■ Written problem ■
In the listing below, reproduce the lines from the one containing "Given: Click the Webhooks sidebar icon" through the one containing "Looking at the screenshot, I should 59,482.", including both, and leave the pictures out of your answer.

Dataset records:
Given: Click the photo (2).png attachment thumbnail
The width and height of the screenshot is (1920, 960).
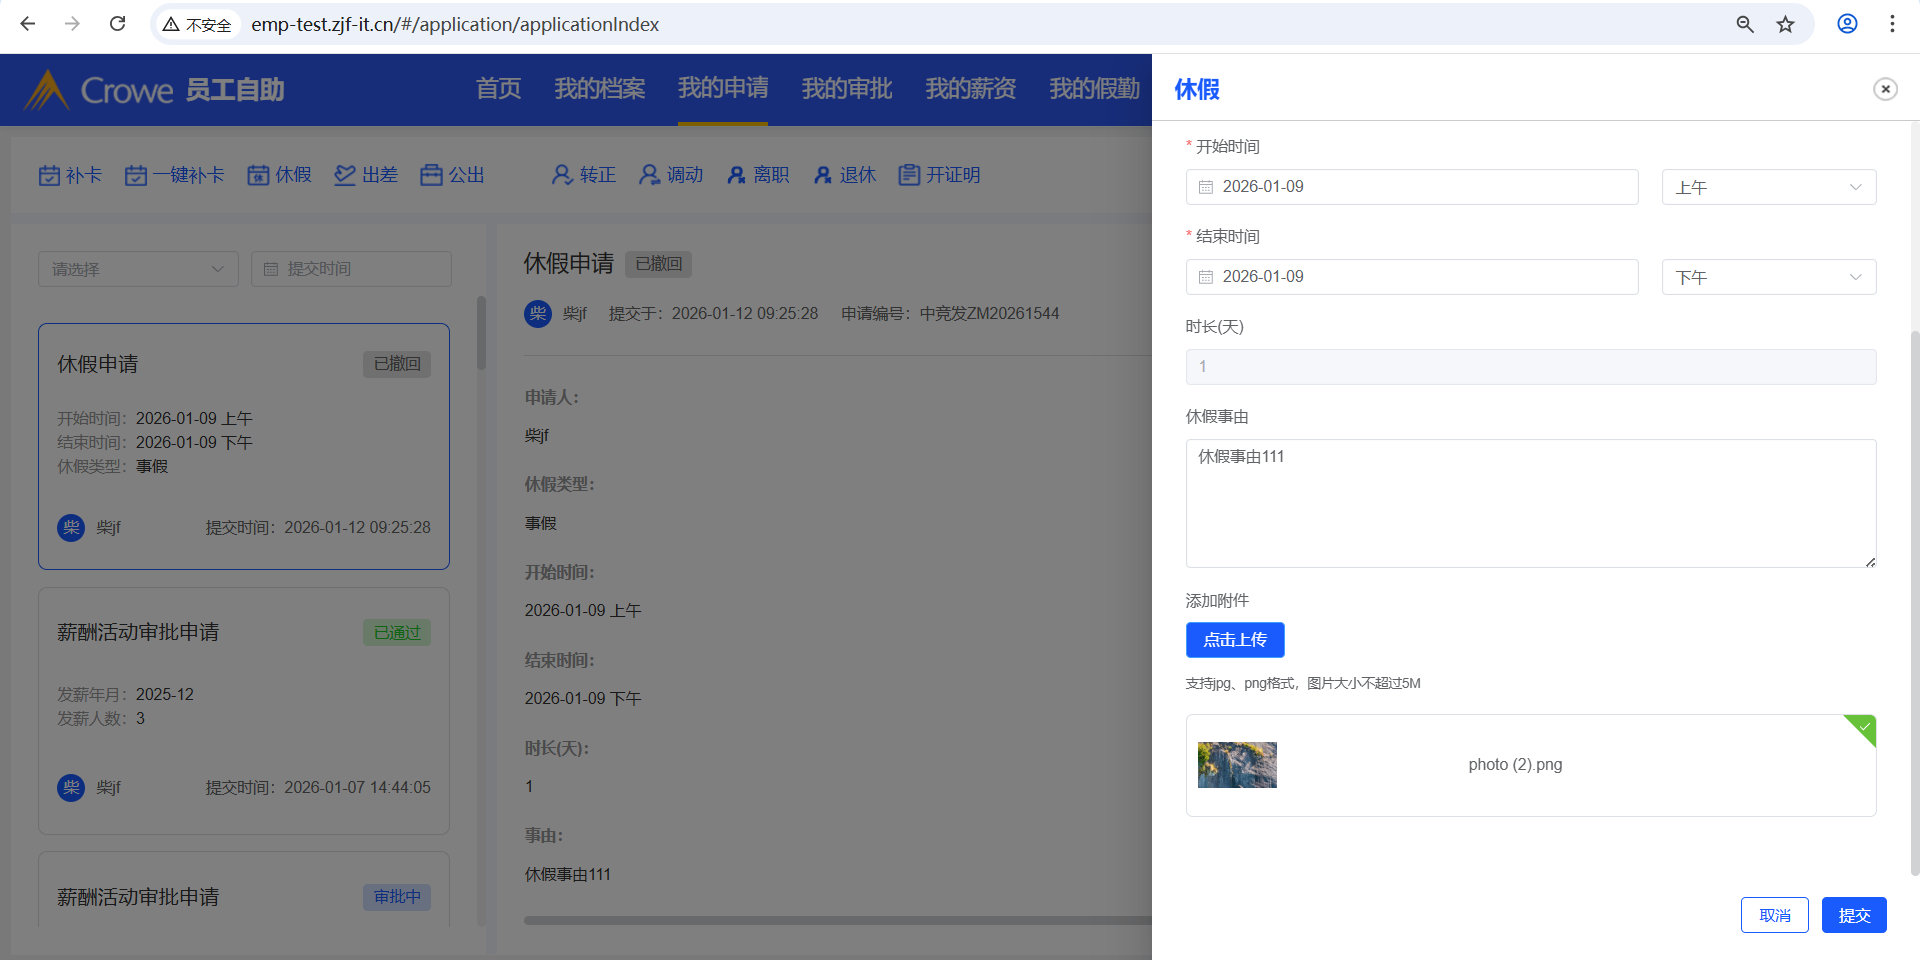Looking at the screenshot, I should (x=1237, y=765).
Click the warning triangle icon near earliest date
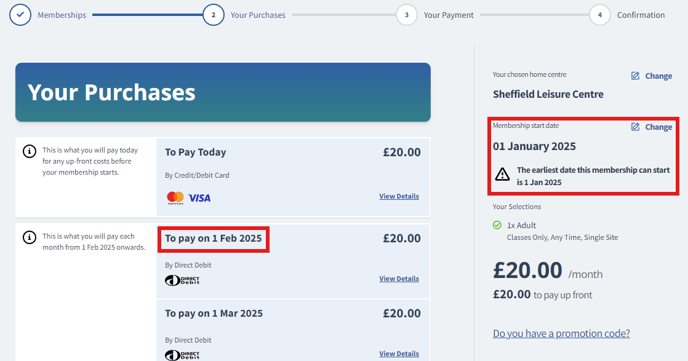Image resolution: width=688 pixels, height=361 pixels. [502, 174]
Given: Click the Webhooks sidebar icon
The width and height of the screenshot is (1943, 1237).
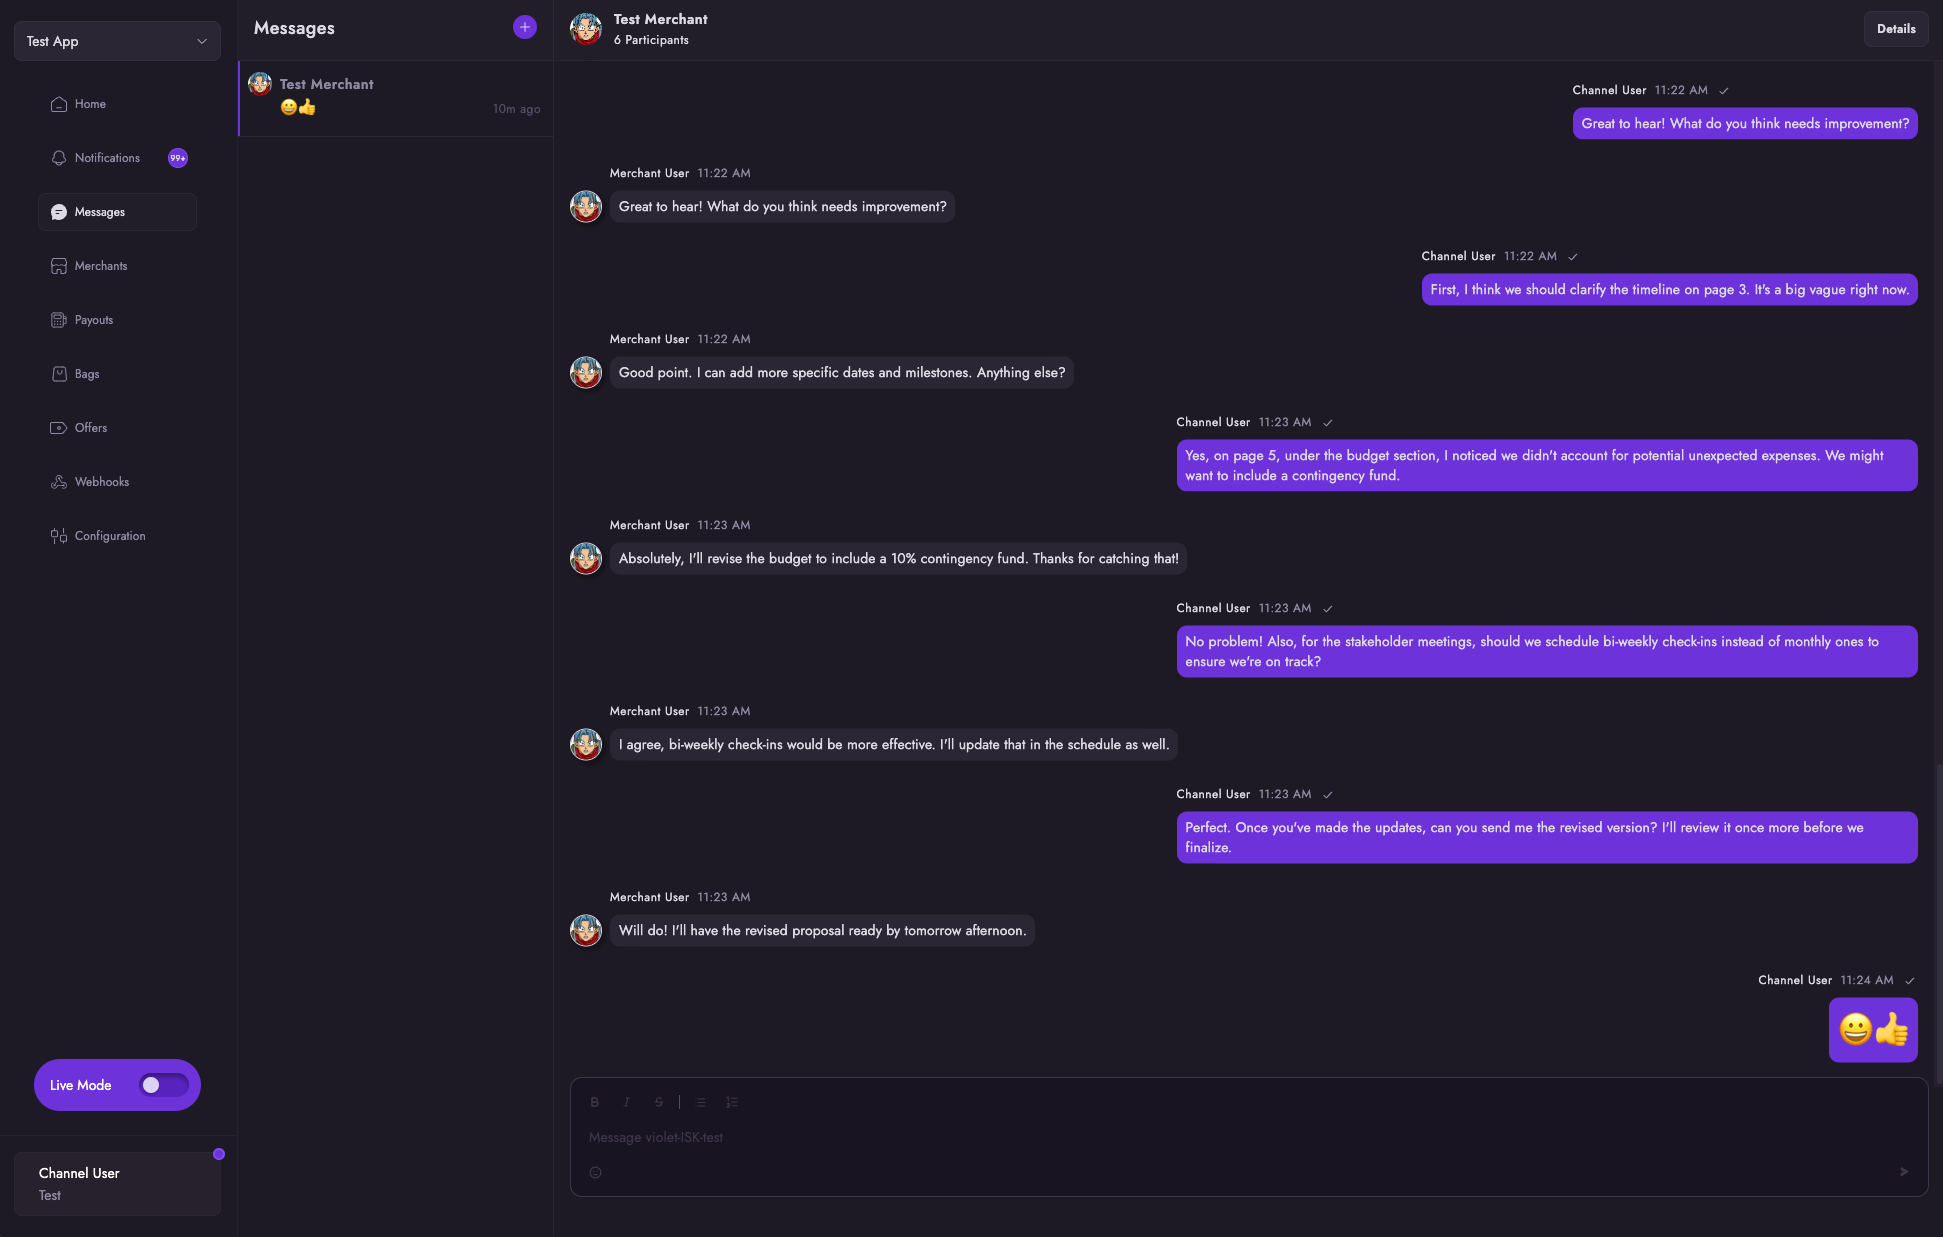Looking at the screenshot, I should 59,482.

...

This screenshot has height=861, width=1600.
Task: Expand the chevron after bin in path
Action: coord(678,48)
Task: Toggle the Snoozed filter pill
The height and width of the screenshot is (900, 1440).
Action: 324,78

■ Answer to this task ■
Given: Click the Webhooks sidebar icon
The width and height of the screenshot is (1943, 1237).
Looking at the screenshot, I should 59,482.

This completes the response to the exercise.